PASSAGE GIVEN:
******

2. A widowed sister may attempt to claim a portion of the legacy!
b. Tamar needed a longer-term plan.

iv. Tamar will not leave Judah’s “well-enough” alone.
1. We may struggle with her demand for a husband; for her, it was a matter of life and death; no husband, no children, no income, no life.

Tamar single-mindedly pursues justice at any cost.
2. She knows Judah well enough to predict his behaviour and sets a trap for him: GOAL IS TO OBTAIN A CHILD.
a. Hearing that Judah is coming to her region as a recent widower, she dresses as a prostitute and sits in the gate of Enaim, a village on the road to Timnah, his destination.
b. “Twin Wells” an allusion to another betrothal type-scene?!?!?
c. Recently bereft, she knew that Judah would be motivated.
d. She had no doubts that Judah would consort with prostitutes.
e. “She saw that Shelah” had grown up; if the young man were with Judah, then this DOUBLES DOWN on his blatant double standard regarding sexual activity.
v. Judah sees the “prostitute” and stops to interact.
1. Assumes she is a prostitute by her dress: she had covered her face.
2. Begins to bargain: “go to you.” V.16.
3. Tamar replies in kind: what is your payment?
4. Judah offers a YOUNG GOAT FROM THE FLOCK.
5. Tamar wants a guarantee of payment.
6. Judah asks what she wants in pledge.
7. Tamar asks for his SEAL, CORD, AND STAFF.
a. Alter: equivalent to driver’s license & credit cards.
vi. The pledge exchanged, the two have intercourse.
1. She conceives.
2. She leaves.
3. She changes into her widow’s garb.
vii. Judah keeps his pledge, sending a goat by his companion.
1. The Adullamite asked for the temple prostitute and hears that no such woman has been seen here.
2. He reports back to Judah.
3. Judah drops the issue to avoid embarrassment.
4. After all, I kept my JUSTLY KEPT MY WORD.
viii. Judah is told that his daughter-in-law has conceived a child as a harlot; three months later.
1. Bring her out.
2. Burn her!
3. Alter—this speed is highlighted …by the unusual use of a passive present participle…literally, “she is-being-taken-out.”
ix. Tamar, on her way to execution, sends the SEAL, CORD, AND STAFF to Judah, saying that her consort owned these and asking, “RECOGNIZE THIS?”
x. Judah did indeed RECOGNIZE THIS.
1. His response changes the course of his life.
a. I did not give her my son Shelah, as I must have.
b. She is more righteous than I.
c. Gen. 42:21 Then they said to one another, “Truly we are guilty concerning our brother, because we saw the distress of his soul when he pleaded with us, yet we would not listen; therefore this distress has come upon us.”
d. Gen. 44:33 “Now, therefore, please let your servant remain instead of the lad a slave to my lord, and let the lad go up with his brothers.

II. The Meaning of the Story God’s grace in our lives is unrelenting.

******

SUPPLIED INFORMATION:
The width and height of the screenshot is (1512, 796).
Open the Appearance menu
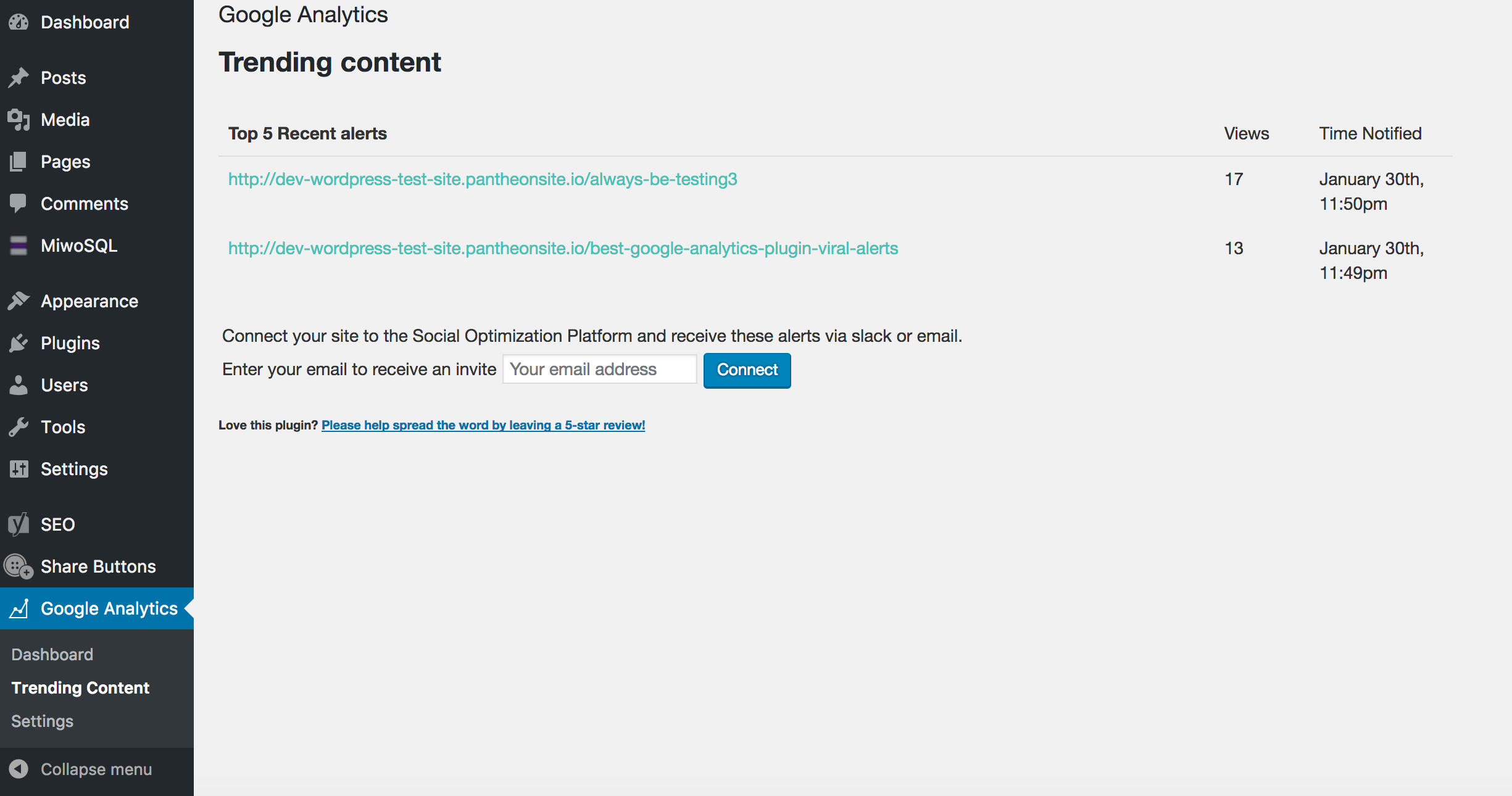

******

SET PROBLEM 1: Rewrite the paragraph of the Judah and Tamar notes that begins "Tamar will not leave Judah's" as a short list that keeps its main facts.
SET PROBLEM 2:
Using the Judah and Tamar notes, answer each question in a few words:
(a) What does Judah offer Tamar as payment?
(b) Where does Tamar sit dressed as a prostitute?
(c) How long afterward is Judah told that his daughter-in-law has conceived?
SET PROBLEM 3: Return the part of the Judah and Tamar notes from "1. Assumes she" to "wants in pledge.", word for word.

FULL SOLUTION 1:
- Tamar will not accept Judah's "well-enough."
- Her demand for a husband may trouble us, but for her it was life or death: no husband meant no children, no income and no life.

FULL SOLUTION 2:
(a) A young goat from the flock.
(b) In the gate of Enaim, a village on the road to Timnah.
(c) Three months later.

FULL SOLUTION 3:
1. Assumes she is a prostitute by her dress: she had covered her face.
2. Begins to bargain: “go to you.” V.16.
3. Tamar replies in kind: what is your payment?
4. Judah offers a YOUNG GOAT FROM THE FLOCK.
5. Tamar wants a guarantee of payment.
6. Judah asks what she wants in pledge.